Фрагменты набора данных:

□ □ □ □ □

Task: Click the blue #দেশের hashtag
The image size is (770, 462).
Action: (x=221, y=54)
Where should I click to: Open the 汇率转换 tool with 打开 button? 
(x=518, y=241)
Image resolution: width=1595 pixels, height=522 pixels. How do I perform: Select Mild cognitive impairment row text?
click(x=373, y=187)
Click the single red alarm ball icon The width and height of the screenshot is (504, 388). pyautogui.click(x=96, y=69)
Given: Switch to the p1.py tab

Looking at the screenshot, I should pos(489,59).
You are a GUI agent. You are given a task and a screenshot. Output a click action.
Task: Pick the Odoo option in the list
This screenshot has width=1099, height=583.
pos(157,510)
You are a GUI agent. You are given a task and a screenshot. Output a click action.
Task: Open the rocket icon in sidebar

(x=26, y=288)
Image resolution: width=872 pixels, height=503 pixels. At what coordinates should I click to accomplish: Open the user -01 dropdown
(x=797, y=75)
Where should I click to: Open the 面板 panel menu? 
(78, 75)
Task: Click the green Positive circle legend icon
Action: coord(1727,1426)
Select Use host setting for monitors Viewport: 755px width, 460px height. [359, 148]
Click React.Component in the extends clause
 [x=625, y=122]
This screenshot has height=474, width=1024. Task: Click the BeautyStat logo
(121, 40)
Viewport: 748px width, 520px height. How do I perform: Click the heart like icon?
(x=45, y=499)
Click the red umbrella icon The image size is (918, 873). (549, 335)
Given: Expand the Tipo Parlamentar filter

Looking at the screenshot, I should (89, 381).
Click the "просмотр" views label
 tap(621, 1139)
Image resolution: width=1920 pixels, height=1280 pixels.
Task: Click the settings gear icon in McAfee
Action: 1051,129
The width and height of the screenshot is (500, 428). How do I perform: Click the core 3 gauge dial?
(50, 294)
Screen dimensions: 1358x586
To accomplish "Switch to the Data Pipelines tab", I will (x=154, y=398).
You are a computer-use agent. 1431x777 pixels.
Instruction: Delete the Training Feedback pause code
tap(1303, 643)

□ □ □ □ □

Перепишите приведенные выше строки целиком, заменив «GUI agent» на «interface agent». Остальной текст должен остаться без изменений.

Task: Click the blue #দেশের hashtag
The image size is (770, 462).
Action: (x=221, y=54)
Where should I click to: Open the 汇率转换 tool with 打开 button? 
(x=518, y=241)
Image resolution: width=1595 pixels, height=522 pixels. How do I perform: Select Mild cognitive impairment row text?
click(x=373, y=187)
Click the single red alarm ball icon The width and height of the screenshot is (504, 388). pyautogui.click(x=96, y=69)
Given: Switch to the p1.py tab

Looking at the screenshot, I should pos(489,59).
You are a interface agent. You are given a task and a screenshot. Output a click action.
Task: Pick the Odoo option in the list
This screenshot has width=1099, height=583.
pos(157,510)
You are a interface agent. You are given a task and a screenshot. Output a click action.
Task: Open the rocket icon in sidebar

(x=26, y=288)
Image resolution: width=872 pixels, height=503 pixels. At what coordinates should I click to accomplish: Open the user -01 dropdown
(x=797, y=75)
Where should I click to: Open the 面板 panel menu? 
(78, 75)
Task: Click the green Positive circle legend icon
Action: coord(1727,1426)
Select Use host setting for monitors Viewport: 755px width, 460px height. [359, 148]
Click React.Component in the extends clause
 [x=625, y=122]
This screenshot has height=474, width=1024. Task: Click the BeautyStat logo
(121, 40)
Viewport: 748px width, 520px height. How do I perform: Click the heart like icon?
(x=45, y=499)
Click the red umbrella icon The image size is (918, 873). (549, 335)
Given: Expand the Tipo Parlamentar filter

Looking at the screenshot, I should (89, 381).
Click the "просмотр" views label
 tap(621, 1139)
Image resolution: width=1920 pixels, height=1280 pixels.
Task: Click the settings gear icon in McAfee
Action: 1051,129
The width and height of the screenshot is (500, 428). How do I perform: Click the core 3 gauge dial?
(50, 294)
Screen dimensions: 1358x586
To accomplish "Switch to the Data Pipelines tab", I will (x=154, y=398).
You are a computer-use agent. 1431x777 pixels.
Instruction: Delete the Training Feedback pause code
tap(1303, 643)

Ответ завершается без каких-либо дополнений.